Monteverdi, following tenets of the Greek dramatists, believed that music should express the three main emotional states, namely ‘anger, moderation, and humility/supplication’. For him, music therefore should have three equivalent styles, the agitated/aroused (concitato), the soft (molle) and the moderate (temperato). There should be little doubt which emotion is being expressed: the agitated style is used when war or the like is mentioned.11
It is not just a matter of dividing music into categories. Monteverdi’s genius was his ‘penetrating expression of human psychology’. In his operas, the drama is enhanced, and characters appropriately differentiated and described, by means of music suffusing the words of the libretto, using lyricism where appropriate, but withholding it where a more austere emotion is being expressed, for example. Had he not done this, the art-form would have been unsatisfying, dull and undramatic, and possibly would not have endured.
Poppea’s impetuosity, characterised by a rapid succession of quickly paced musical ideas, contrasts with the writing for Arnalta, which is generally slow moving and calm. One can hear different types of love-making portrayed: the sexuality of Nero and Poppea; and the flirtatious valet and ladies-maid. Conversely, the marital row between Poppea and Ottone, towards the end of act 1, is particularly realistic.
The characterisation is perhaps most obvious with Nero, who is hysterical and besotted with his own power and Poppea’s body. Other examples of well-drawn characterisation are when Valletto, one of Ottavia’s servants, tries to pick a quarrel with the old Seneca. And when Drusilla fantasises about making love with Ottone: while her heart is as light as air, Ottone is rather less enthusiastic and claims that he has feet of lead.
Ottavia’s failing voice in Addio, Roma depicts, in a highly realistic manner, her Farewell.
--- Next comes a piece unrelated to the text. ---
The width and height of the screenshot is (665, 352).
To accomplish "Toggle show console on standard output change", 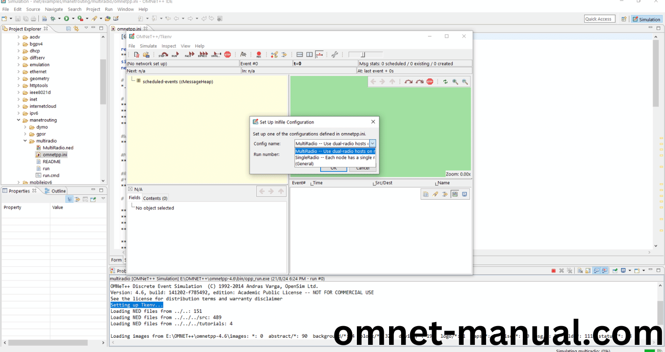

And Seneca’s ode Amici, è giunta l’ora, as he prepares for death, is one of the most famous pieces, not just for its beauty but also for its dignity and realism.
7 Ferdinando, who loved classical sculpture, was made a cardinal when he was aged fourteen. His villa in Rome was the location where, some centuries later, the recipients of the coveted Prix de Rome, such as Berlioz and Gounod, studied. Despite his extravagance, he hoarded cash and had a room built which may be regarded as the first bank vault. The wedding celebrations included a mock naval battle in a flooded courtyard of a palazzo.
8 Otho, Nero’s predecessor with Poppæa, became Emperor in the year after Nero’s death, a year known as ‘The Year of the Four Emperors’. Otho ruled for three months and came to grief in a battle near Cremona, Monteverdi’s birthplace.
9 This is found in the Bible, 1 Corinthians ch 14, v. 34. A CD has been produced of ‘The Last Castrato’, Alessandro Moreschi (1858-1922) based on recordings made in 1902 and 1904.
10 Castrati could ejaculate but were infertile – the fact that they were ‘risk-free’ made them attractive to women concerned about unwanted pregnancies. Caffarelli (1710-1783) was surprised, in flagrante delicto, by a husband returning home unexpectedly. The castrato had to take refuge in a disused water tank, causing considerable damage to his health.
11 Anger, it was said, should be like a brave man who is engaged in warfare or is neurotic. Then we may hear the strictly measured repeated notes (a kind of ‘goat’s trill’) of the stile concitato. Much of this embellishment had however gone out of fashion by the time of Monteverdi’s final operas, although relics of it may be heard when Nero rages with Seneca, and when Ottavia’s servant mocks Seneca.